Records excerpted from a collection
++++++

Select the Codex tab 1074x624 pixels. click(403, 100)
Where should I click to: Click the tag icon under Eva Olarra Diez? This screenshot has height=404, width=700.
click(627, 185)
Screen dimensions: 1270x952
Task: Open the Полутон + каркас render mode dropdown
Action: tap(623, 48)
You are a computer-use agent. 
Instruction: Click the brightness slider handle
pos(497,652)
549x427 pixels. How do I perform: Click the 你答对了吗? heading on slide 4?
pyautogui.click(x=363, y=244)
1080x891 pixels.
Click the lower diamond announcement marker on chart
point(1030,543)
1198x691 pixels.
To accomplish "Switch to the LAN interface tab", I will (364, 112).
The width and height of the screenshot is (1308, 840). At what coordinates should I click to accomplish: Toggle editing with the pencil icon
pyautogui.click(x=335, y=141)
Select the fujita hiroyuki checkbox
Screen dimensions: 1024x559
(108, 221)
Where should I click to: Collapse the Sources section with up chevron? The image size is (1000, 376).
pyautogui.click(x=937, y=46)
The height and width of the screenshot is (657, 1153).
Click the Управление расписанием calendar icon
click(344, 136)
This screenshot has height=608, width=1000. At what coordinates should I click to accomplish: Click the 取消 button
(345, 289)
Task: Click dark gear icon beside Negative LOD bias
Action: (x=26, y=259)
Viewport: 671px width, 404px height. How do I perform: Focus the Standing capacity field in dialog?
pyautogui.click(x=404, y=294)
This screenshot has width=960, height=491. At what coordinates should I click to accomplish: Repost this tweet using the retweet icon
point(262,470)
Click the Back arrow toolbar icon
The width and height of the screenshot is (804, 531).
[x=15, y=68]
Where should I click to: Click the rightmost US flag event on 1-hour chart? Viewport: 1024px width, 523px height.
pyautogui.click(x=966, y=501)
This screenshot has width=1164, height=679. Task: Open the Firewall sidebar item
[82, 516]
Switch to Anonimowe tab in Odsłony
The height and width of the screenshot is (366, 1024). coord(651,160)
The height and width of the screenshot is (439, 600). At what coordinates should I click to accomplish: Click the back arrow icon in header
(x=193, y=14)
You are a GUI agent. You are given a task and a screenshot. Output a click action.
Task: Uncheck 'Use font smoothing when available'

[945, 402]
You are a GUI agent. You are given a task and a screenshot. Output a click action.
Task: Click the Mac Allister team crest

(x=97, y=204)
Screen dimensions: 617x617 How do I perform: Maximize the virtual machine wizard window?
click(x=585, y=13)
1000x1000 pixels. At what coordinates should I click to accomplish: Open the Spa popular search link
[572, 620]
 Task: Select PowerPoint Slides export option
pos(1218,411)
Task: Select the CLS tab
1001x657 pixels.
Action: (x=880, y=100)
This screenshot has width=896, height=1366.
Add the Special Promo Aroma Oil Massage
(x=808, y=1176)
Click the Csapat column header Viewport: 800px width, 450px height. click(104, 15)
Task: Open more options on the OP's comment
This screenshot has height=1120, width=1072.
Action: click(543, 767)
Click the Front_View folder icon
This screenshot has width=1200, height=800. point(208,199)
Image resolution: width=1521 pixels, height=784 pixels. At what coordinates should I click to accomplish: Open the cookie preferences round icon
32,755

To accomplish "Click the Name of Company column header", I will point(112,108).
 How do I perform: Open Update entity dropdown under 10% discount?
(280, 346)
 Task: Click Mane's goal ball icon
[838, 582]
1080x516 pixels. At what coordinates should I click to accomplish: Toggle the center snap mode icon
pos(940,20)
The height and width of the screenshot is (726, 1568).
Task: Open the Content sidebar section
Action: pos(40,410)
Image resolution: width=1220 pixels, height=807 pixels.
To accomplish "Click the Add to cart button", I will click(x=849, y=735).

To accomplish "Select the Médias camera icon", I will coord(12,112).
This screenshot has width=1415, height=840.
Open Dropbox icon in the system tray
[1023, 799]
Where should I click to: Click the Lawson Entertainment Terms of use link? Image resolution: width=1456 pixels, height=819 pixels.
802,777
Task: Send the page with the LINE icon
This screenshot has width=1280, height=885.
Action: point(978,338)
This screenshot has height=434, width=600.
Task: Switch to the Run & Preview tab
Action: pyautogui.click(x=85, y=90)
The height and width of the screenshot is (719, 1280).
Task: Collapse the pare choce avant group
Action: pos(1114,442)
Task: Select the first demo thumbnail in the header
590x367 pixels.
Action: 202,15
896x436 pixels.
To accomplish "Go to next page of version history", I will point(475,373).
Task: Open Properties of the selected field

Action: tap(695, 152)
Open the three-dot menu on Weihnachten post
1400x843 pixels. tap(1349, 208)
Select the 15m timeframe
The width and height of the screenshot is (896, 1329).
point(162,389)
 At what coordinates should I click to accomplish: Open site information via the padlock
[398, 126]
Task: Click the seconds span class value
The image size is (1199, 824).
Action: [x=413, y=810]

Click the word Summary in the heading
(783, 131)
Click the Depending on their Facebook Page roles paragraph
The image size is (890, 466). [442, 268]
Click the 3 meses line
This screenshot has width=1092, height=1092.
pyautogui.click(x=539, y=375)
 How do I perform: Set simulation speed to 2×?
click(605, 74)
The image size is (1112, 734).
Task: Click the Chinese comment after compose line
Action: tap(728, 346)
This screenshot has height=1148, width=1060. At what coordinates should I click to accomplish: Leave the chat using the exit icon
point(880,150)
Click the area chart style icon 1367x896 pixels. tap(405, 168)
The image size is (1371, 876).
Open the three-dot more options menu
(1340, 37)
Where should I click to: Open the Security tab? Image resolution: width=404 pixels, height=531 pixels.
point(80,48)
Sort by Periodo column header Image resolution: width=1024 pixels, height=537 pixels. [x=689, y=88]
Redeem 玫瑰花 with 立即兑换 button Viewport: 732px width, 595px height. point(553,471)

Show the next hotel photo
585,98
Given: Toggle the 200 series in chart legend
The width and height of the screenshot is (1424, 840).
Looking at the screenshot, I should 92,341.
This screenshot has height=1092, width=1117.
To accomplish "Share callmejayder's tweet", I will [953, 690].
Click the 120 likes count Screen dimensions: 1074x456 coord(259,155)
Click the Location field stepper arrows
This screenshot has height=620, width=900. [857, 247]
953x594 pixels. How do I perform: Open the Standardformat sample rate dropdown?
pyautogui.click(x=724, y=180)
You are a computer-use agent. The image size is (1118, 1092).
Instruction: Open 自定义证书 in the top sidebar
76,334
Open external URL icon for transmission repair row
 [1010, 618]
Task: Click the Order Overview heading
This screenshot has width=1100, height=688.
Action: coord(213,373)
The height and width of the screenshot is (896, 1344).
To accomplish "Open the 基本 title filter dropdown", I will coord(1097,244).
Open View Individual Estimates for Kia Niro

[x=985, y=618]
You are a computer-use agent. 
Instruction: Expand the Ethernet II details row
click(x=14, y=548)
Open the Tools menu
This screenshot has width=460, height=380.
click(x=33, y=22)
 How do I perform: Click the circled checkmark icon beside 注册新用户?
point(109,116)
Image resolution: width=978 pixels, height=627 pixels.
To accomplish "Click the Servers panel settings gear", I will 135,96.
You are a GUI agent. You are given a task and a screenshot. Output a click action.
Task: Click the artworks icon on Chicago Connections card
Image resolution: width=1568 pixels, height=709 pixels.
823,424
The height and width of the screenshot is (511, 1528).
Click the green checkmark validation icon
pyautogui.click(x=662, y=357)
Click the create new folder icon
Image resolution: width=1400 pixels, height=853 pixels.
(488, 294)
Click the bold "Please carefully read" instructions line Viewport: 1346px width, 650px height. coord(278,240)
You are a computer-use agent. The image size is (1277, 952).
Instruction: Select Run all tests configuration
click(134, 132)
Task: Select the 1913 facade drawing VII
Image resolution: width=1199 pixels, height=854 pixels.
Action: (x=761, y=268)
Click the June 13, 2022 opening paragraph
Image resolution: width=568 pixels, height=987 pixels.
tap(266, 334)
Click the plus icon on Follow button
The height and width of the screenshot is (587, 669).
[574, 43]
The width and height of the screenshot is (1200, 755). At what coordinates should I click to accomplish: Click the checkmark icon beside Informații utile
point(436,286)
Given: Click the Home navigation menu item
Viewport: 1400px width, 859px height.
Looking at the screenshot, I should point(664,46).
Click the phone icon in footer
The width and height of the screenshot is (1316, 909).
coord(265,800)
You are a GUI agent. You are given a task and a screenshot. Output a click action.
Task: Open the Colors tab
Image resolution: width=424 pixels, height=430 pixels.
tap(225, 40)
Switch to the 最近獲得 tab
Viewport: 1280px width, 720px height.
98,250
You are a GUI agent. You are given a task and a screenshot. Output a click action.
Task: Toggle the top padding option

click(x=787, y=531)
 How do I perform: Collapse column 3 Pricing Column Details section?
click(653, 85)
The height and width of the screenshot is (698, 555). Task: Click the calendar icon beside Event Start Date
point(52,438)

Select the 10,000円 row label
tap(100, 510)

++++++

_REQUIREMENT_
Set down nothing but the lines from the one containing "You are a computer-use agent. The image size is (1277, 952)." through the end of the entries above, exactly as written, both ends counted.

_SOLVED EXERCISE_
You are a computer-use agent. The image size is (1277, 952).
Instruction: Select Run all tests configuration
click(134, 132)
Task: Select the 1913 facade drawing VII
Image resolution: width=1199 pixels, height=854 pixels.
Action: (x=761, y=268)
Click the June 13, 2022 opening paragraph
Image resolution: width=568 pixels, height=987 pixels.
tap(266, 334)
Click the plus icon on Follow button
The height and width of the screenshot is (587, 669).
[574, 43]
The width and height of the screenshot is (1200, 755). At what coordinates should I click to accomplish: Click the checkmark icon beside Informații utile
point(436,286)
Given: Click the Home navigation menu item
Viewport: 1400px width, 859px height.
Looking at the screenshot, I should point(664,46).
Click the phone icon in footer
The width and height of the screenshot is (1316, 909).
coord(265,800)
You are a GUI agent. You are given a task and a screenshot. Output a click action.
Task: Open the Colors tab
Image resolution: width=424 pixels, height=430 pixels.
tap(225, 40)
Switch to the 最近獲得 tab
Viewport: 1280px width, 720px height.
98,250
You are a GUI agent. You are given a task and a screenshot. Output a click action.
Task: Toggle the top padding option

click(x=787, y=531)
 How do I perform: Collapse column 3 Pricing Column Details section?
click(653, 85)
The height and width of the screenshot is (698, 555). Task: Click the calendar icon beside Event Start Date
point(52,438)

Select the 10,000円 row label
tap(100, 510)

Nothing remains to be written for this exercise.